____ Records shown
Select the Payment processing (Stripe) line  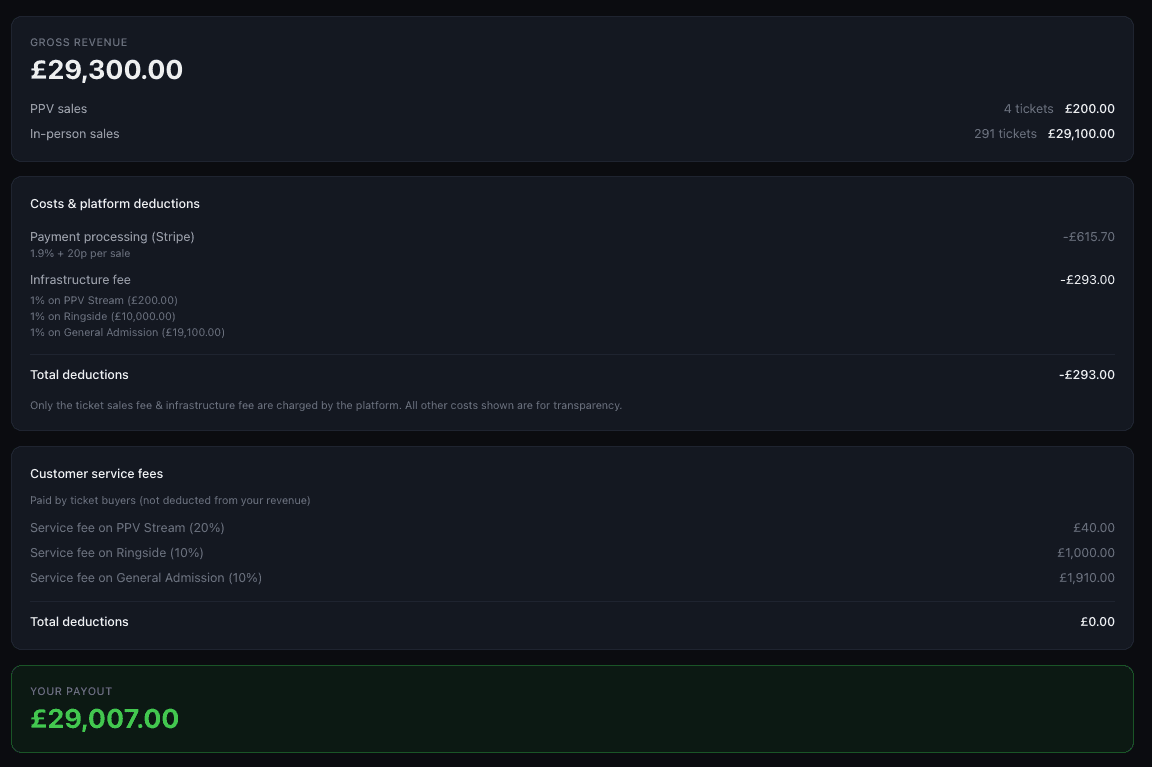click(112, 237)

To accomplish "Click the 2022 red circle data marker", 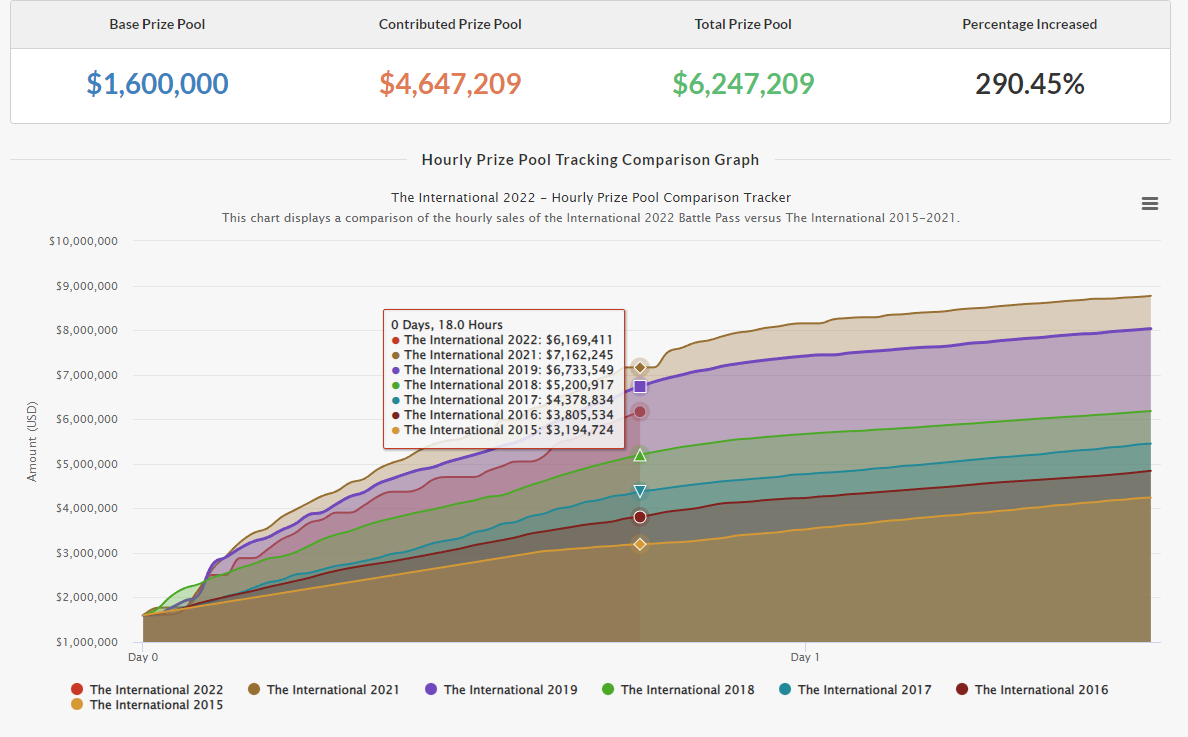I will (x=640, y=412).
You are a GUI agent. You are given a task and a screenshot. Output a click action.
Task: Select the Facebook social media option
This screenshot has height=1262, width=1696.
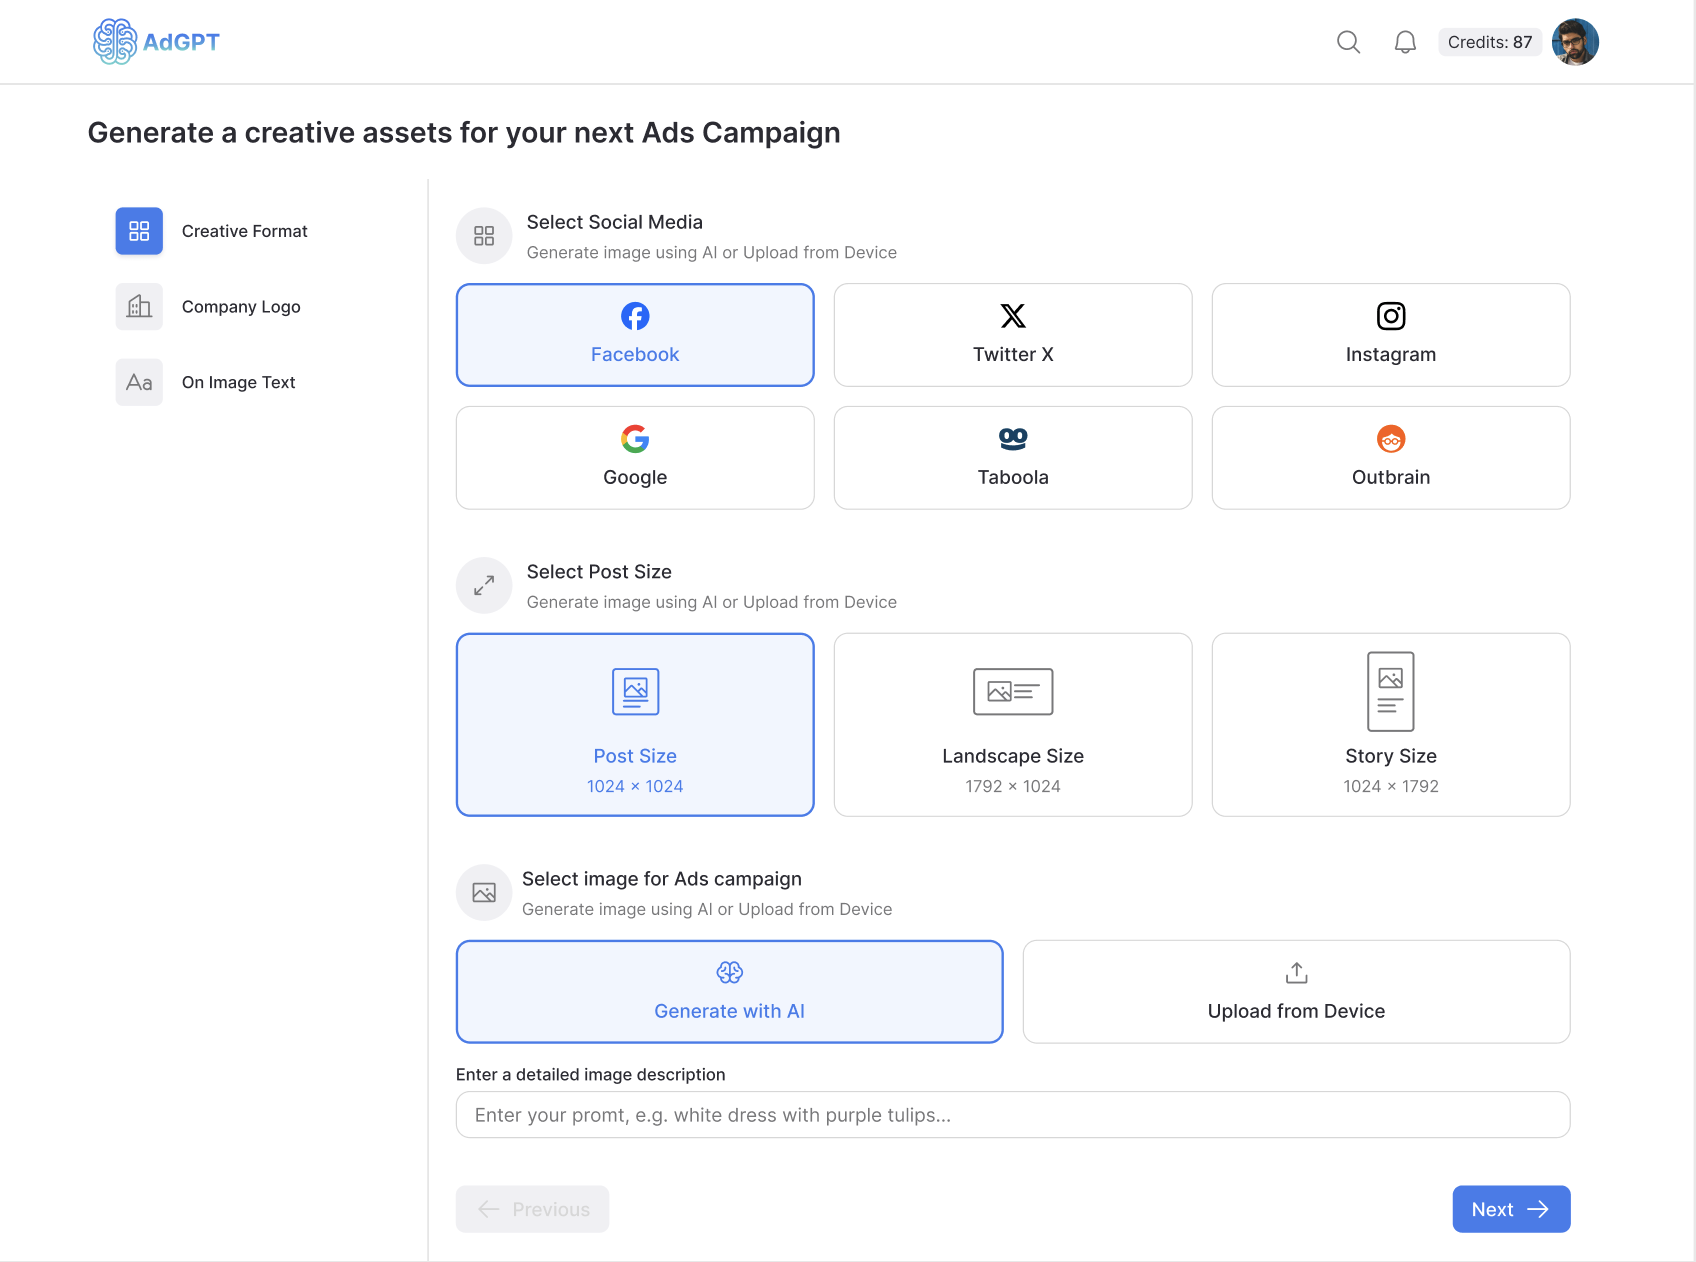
________
_Work instruction_: Whenever the string "screenshot" turns up in a line above, copy that line out.

_Response box_:
You are a GUI agent. You are given a task and a screenshot. Output a click action.
This screenshot has height=1262, width=1696.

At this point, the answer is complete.